日本に10年以上住んでいて歴史にくわしいアメリカ人が知人いて、まえに彼と話をしているとき、日本で8月15日を終戦記念日としていることに違和感を感じたと言う。
毎年この日には日本政府主催の全国戦没者追悼式が行われて、テレビやネットでは太平洋戦争についてのニュースが洪水のように出てくる。

戦争で亡くなった人の魂に政治家や国民が頭を下げるのは当然として、彼が引っかかったのは「なんで日本では終戦記念日が8月15日なのか?」ということ。

 

首相や大臣が集まる御前会議で昭和天皇が1945年8月14日、

「私自身はいかになろうと、国民の生命を助けたいと思う。私が国民に呼び掛けることがよければいつでもマイクの前に立つ。内閣は至急に終戦に関する詔書を用意して欲しい」

と発言して太平洋戦争は実質的に終わった。
その日の深夜には昭和天皇による玉音放送が録音され、翌日の正午、国民にそれが告げられた。

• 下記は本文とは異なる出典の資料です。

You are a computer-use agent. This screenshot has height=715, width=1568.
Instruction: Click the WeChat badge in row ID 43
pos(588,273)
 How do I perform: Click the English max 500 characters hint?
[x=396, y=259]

正午の昭和天皇によるラジオ放送、いわゆる玉音放送をもって、改めてポツダム宣言受諾を日本の全国民と全軍に表明し、ここに全軍の戦闘行為は停止された。

日本の降伏

天皇が降伏を告げる玉音放送を聞く日本国民(8月15日)

 

こうしたことから日本では8月15日が「終戦記念日」になっている。
でも、もう一方の当事者であるアメリカでは、日本のポツダム宣言受諾は「停戦」を意味していてあれで「終戦」とはならないらしい。
アメリカにとっては日本が降伏文書に調印した9月2日が終戦の日で、現在では「対日戦勝記念日」と言われている。
「Victory over Japan Day」を略した「VJ Day」の呼び方が一般的だ。

このへんの「終わり」の違いは、日本では天皇が国民に降伏を告げたことを重視し、アメリカでは文書に署名することを重視するという価値観に由来するかも。

 

英語版ウィキペディアの「Pacific War」でも、その日をもって終わりとしている。

「7 December 1941 – 2 September 1945 (3 years, 8 months, 3 weeks and 5 days)

太平洋戦争とは「=第二次世界大戦」だから、この日がWorld War IIの終了でもある。

「1 September 1939 – 2 September 1945 (6 years and 1 day)」

日本語のウィキペディアには「1945年9月2日(または8月15日)」と、アメリカと日本の両方の日付があるけど英語版に「8月15日」はなし。
9月2日は連合国の「VJ Day」だから、アメリカだけでなくて世界的にはこれが一般的な認識では?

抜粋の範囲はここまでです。